Case Presentation: 21-year-old Caucasian male with no known medical history, has brought himself to the ED for evaluation of short-term memory issues. The patient denies any fever or chills, weakness, head trauma or similar complaints in the past. He exercises regularly, denies smoking alcohol or drug use. He has been using was finasteride since an year for male pattern baldness. On arrival his vitals were stable, examination showed he was slow to react, speech was pressured however he was able to answer all the questions. He was alert, awake, oriented, neurologic examination revealed short term memory gaps but no long-term memory issues, no signs of cerebellar dysfunction, and rest of the exam was normal. His labs were unremarkable. CT head showed a hypoattenuating left thalamic lesion concerning for a subacute infarct versus a demyelinating lesion. MRI revealed restricted diffusion of the left thalamus, consistent with an acute infarct. MRA head and neck, USG Venous doppler and CTPE were negative. Hypercoagulable workups were negative. TTE was normal, but TEE revealed a patent foramen ovale. Patient was started on aspirin, plavix and statin. As he was young and active, he was referred to tertiary care center, had a successful PFO closure and was asymptomatic on outpatient follow up. He was also advised to stop using finasteride due to its probable association with stroke.

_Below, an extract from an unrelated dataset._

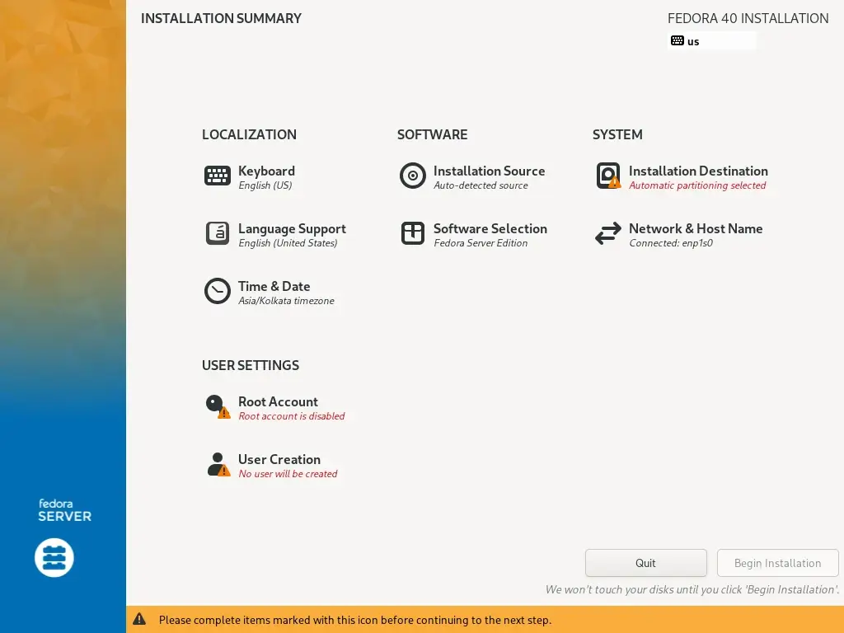Click the Fedora Server logo emblem

coord(54,558)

Discussion: Symptomatic cerebral infarcts with a cryptogenic ischemic stroke have no known plausible etiology but up to half of young individuals with cryptogenic stroke had patent foramen ovale (PFO) (1). Finasteride used in male pattern baldness increases testosterone levels which are peripherally converted to estrogen, causing rise in their levels increasing the risk of thrombosis (2). For up to one-third of ischemic strokes in young individuals, cardioembolic stroke is to blame (3). PFO is about 20% more common in young stroke patients than it is in the general population (up to 50 percent). The enzyme 5-alpha reductase 2 is inhibited by finasteride causing decreased breakdown and increase in levels of testosterone which is peripherally converted to estrogen. Finasteride-induced elevations in estrone and estradiol levels have been linked to thrombus development. Four occurrences of stroke and four cases of other thrombotic illnesses have been recorded by the Japan Pharmaceutical and Medical Devices Agency (PMDA) among the 14 cases of thrombosis in finasteride-using patients in Japan (4).
Conclusions: We conclude that in young patients presenting with stroke, along with hypercoagulable work up, evaluation for PFO must be done. Young men less than 55 years old benefit significantly from PFO closure (5). If found, they must be referred to cardiothoracic surgeon for closure . We also recommend discontinuing finasteride as it increases the risk of thrombosis.